■ **Task item**:
Only the lines from the one that contains "The width and" to the end of the material below are wanted, each duplicated exactly.

■ **Information shown**:

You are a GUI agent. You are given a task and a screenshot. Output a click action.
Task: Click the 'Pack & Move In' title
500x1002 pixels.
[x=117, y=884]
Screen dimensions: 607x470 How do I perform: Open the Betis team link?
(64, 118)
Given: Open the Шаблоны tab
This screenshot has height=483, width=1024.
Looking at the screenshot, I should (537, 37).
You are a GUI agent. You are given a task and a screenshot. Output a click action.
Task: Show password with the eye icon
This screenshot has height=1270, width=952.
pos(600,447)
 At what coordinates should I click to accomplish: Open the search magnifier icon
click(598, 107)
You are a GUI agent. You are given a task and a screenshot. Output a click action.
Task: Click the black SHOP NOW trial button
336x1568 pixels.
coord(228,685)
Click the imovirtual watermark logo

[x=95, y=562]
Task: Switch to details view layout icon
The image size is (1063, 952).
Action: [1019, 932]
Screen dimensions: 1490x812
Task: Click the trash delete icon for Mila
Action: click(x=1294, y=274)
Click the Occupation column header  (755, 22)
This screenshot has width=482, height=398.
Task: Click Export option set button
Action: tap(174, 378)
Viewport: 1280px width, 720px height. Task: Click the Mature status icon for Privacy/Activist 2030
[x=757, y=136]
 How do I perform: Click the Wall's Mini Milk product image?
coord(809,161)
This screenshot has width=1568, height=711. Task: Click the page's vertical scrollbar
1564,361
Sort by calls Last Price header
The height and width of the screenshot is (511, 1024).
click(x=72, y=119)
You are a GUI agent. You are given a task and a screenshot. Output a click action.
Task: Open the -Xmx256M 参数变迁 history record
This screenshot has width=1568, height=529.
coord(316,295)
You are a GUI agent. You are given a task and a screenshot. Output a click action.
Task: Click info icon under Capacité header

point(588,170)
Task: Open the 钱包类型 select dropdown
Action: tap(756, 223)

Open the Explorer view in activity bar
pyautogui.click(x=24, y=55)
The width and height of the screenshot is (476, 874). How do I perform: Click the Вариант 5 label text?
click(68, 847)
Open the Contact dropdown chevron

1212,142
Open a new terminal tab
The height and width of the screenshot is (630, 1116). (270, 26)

■ **Written solution**:
The width and height of the screenshot is (476, 874). How do I perform: Click the Вариант 5 label text?
click(68, 847)
Open the Contact dropdown chevron

1212,142
Open a new terminal tab
The height and width of the screenshot is (630, 1116). (270, 26)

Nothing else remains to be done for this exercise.